Diffusion tensor imaging reveals greater microstructure damage in lesional tissue that shrinks into cerebrospinal fluid in multiple sclerosis.

Abstract

Atrophied T2 lesion volume (LV), reflecting the complete transformation of lesions into cerebrospinal fluid (CSF), has been associated with disease progression in multiple sclerosis (MS). The underlying damage leading to lesion destruction remains poorly understood. The objective of this study was to use diffusion tensor imaging (DTI) to investigate the extent of microstructural tissue damage at baseline in lesions that subsequently transform into CSF. Ninety-nine MS patients (67 relapsing-remitting MS [RRMS] and 32 progressive PMS [PMS]) were imaged at baseline and after an average of 5.3 ± 0.6 years of follow-up.
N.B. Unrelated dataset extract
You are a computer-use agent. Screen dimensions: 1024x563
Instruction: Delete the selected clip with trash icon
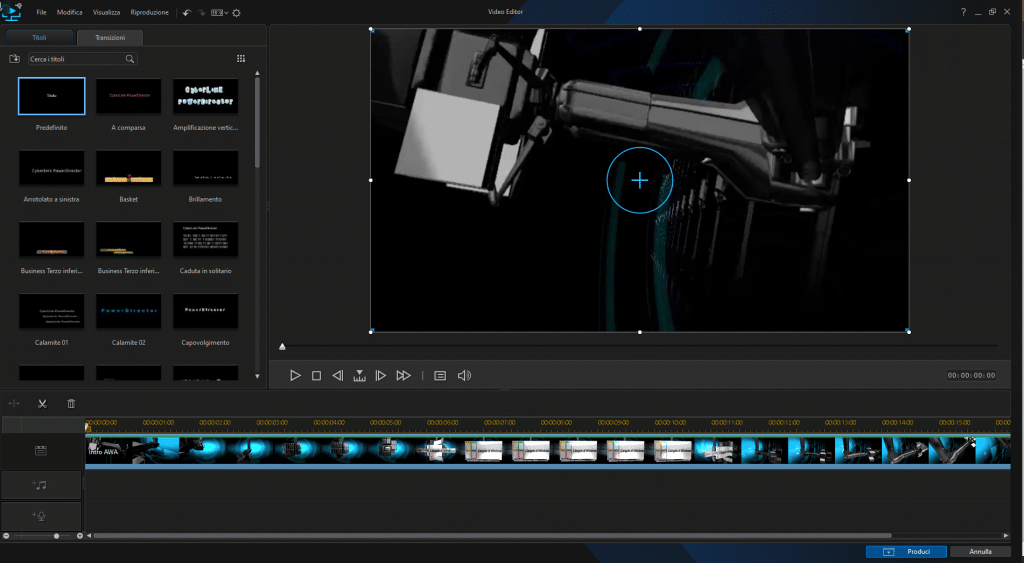pyautogui.click(x=71, y=404)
Assessments included T2 LV and DTI at baseline and atrophied T2 LV over follow-up. Lesioned areas that became atrophied T2 LV were compared to those that did not. Baseline lesional DTI metrics were compared between RRMS versus PMS patients and between patients with disability progression (DP, n = 35) versus non-DP (n = 64), using ANCOVA models. Lesion tissue that developed into atrophied T2 LV had significantly different baseline DTI parameters compared to nonatrophied T2-LV tissue (p<0.001), with the largest effect for free-water (d = 2.739). Baseline tissue characteristics of future atrophied T2 LV were not significantly different between groups. However, DP patients developed greater atrophied T2 LV (377 vs. 83 mm3 , p < 0.001). Extensive microstructural damage characterizes lesions replaced by CSF, independently of disease phenotype or future DP. Greater atrophied T2 LV predicts DP.